**EXERCISE DESCRIPTION**
Starting at the line that contains "459x258 pixels. At", copy every line through the end of the records below exactly as written, leaving out pictures.
++++ DATA SHOWN
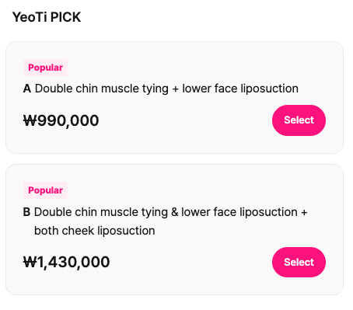Click the bold letter B label

click(x=26, y=212)
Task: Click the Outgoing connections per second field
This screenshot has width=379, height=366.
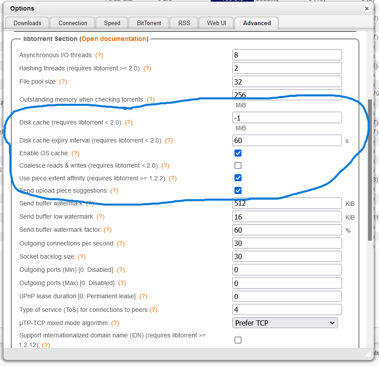Action: pyautogui.click(x=286, y=243)
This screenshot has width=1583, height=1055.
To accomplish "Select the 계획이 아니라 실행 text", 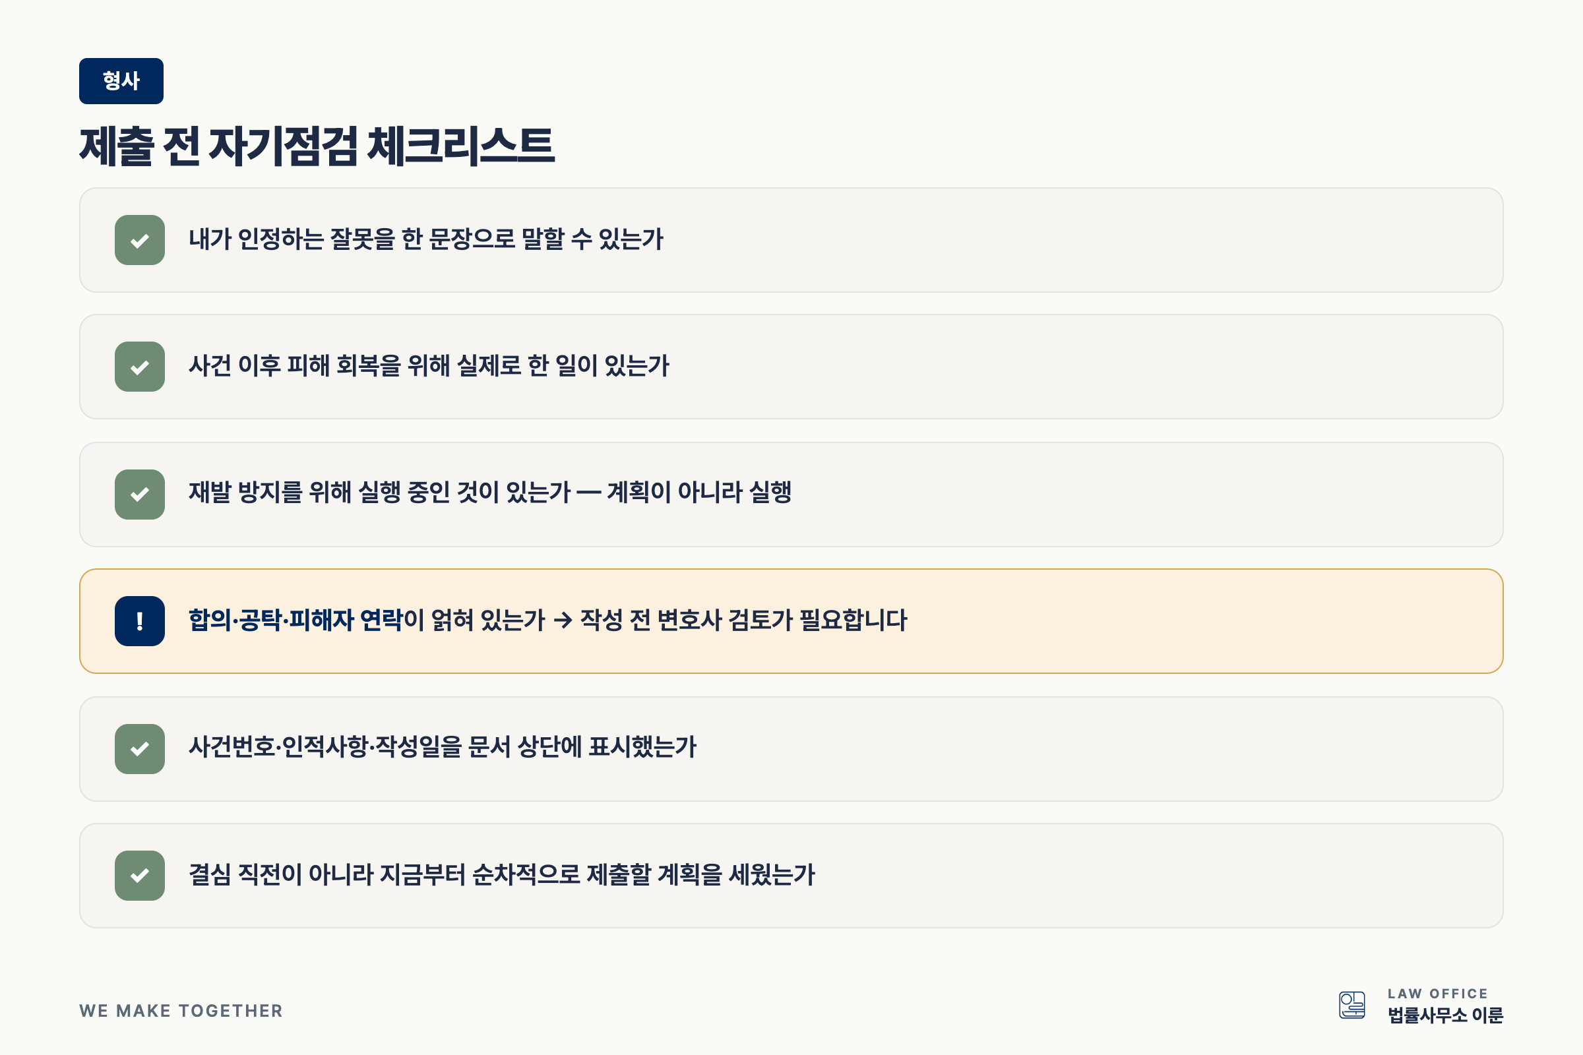I will [x=699, y=492].
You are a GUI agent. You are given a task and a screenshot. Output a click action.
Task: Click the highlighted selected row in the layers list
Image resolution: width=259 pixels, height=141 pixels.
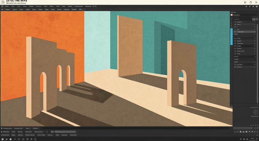tap(245, 32)
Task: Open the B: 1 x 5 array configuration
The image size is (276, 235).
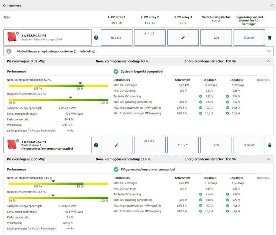Action: tap(183, 145)
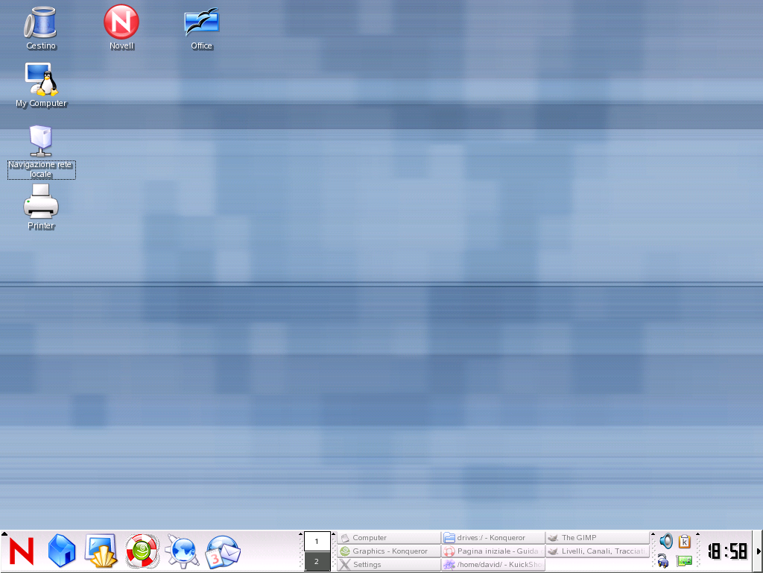Activate the Livelli, Canali, Tracciati window
The width and height of the screenshot is (763, 573).
[x=596, y=551]
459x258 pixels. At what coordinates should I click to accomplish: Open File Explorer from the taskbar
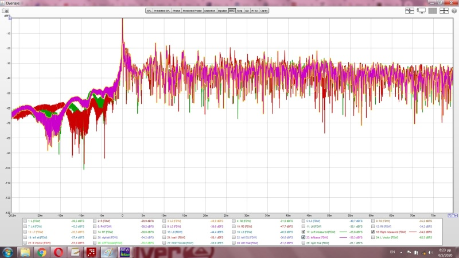click(x=26, y=252)
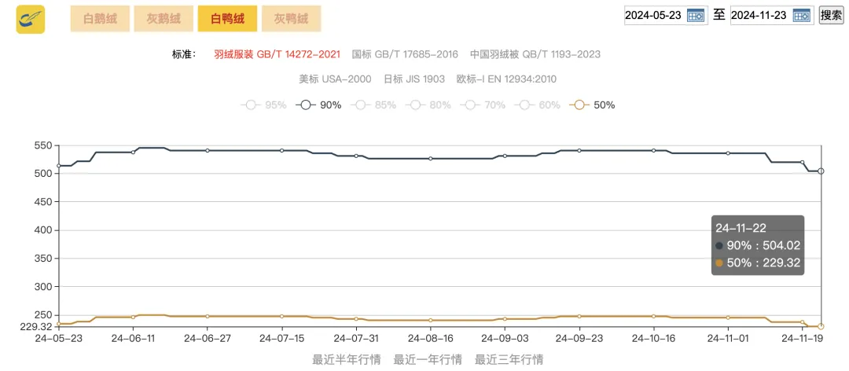The width and height of the screenshot is (849, 371).
Task: Hide the orange 50% series
Action: 579,105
++++++++
**SOLUTION TO THE EXERCISE**
459x258 pixels. At what coordinates should I click to accomplish: Open File Explorer from the taskbar
click(x=26, y=252)
The width and height of the screenshot is (849, 371).
Task: Hide the orange 50% series
Action: 579,105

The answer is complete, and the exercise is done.